-------- Input

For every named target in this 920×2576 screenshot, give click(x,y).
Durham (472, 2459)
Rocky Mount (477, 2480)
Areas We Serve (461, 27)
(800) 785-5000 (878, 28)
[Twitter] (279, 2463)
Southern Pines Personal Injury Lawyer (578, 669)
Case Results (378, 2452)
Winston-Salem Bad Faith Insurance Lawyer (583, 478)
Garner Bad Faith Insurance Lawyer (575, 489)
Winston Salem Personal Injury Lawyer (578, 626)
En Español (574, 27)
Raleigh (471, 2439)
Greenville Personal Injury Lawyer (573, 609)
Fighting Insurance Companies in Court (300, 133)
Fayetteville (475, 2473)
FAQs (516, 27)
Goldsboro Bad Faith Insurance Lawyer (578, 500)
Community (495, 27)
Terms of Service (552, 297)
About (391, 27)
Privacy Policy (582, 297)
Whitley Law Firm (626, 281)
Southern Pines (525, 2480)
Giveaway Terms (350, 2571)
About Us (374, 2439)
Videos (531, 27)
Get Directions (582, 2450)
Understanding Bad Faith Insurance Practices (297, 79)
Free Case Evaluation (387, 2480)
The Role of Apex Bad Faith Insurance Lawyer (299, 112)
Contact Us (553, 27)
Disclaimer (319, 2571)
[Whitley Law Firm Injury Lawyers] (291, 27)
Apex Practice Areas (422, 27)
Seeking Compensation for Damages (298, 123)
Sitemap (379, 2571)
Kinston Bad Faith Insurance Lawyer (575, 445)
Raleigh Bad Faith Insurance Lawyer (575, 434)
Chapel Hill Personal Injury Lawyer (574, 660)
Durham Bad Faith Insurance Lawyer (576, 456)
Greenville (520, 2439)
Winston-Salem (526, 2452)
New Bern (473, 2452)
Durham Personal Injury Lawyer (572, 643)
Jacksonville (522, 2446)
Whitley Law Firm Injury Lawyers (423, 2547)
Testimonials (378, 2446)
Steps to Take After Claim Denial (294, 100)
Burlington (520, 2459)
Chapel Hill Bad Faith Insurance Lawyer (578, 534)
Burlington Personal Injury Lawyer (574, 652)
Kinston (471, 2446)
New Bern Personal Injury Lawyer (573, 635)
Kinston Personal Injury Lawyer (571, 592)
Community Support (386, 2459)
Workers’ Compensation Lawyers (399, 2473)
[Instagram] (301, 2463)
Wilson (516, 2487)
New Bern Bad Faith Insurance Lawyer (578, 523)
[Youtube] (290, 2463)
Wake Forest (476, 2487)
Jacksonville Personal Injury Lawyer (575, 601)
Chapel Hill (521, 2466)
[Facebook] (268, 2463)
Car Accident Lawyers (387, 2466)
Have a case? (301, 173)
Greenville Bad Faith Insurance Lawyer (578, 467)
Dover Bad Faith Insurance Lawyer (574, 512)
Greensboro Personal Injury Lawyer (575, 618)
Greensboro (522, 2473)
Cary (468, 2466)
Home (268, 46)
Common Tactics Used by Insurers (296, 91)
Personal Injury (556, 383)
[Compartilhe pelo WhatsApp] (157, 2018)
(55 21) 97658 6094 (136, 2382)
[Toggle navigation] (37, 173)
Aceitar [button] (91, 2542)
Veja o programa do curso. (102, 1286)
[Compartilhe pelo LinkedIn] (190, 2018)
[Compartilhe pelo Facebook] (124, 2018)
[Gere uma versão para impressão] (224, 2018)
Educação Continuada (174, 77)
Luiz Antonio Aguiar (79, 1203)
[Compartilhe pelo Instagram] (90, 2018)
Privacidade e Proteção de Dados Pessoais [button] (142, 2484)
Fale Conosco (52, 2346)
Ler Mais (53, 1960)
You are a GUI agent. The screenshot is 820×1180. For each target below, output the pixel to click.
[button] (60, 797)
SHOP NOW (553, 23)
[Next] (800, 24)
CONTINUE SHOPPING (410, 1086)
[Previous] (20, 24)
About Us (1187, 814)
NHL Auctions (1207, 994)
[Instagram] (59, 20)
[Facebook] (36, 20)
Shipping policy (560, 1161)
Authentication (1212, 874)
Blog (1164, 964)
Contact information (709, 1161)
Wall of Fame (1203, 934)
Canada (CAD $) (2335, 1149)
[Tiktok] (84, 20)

----------------

--- Exercise aim ---
Copy each line of the data above that holds "pelo".

--- Answer box ---
[Compartilhe pelo WhatsApp] (157, 2018)
[Compartilhe pelo LinkedIn] (190, 2018)
[Compartilhe pelo Facebook] (124, 2018)
[Compartilhe pelo Instagram] (90, 2018)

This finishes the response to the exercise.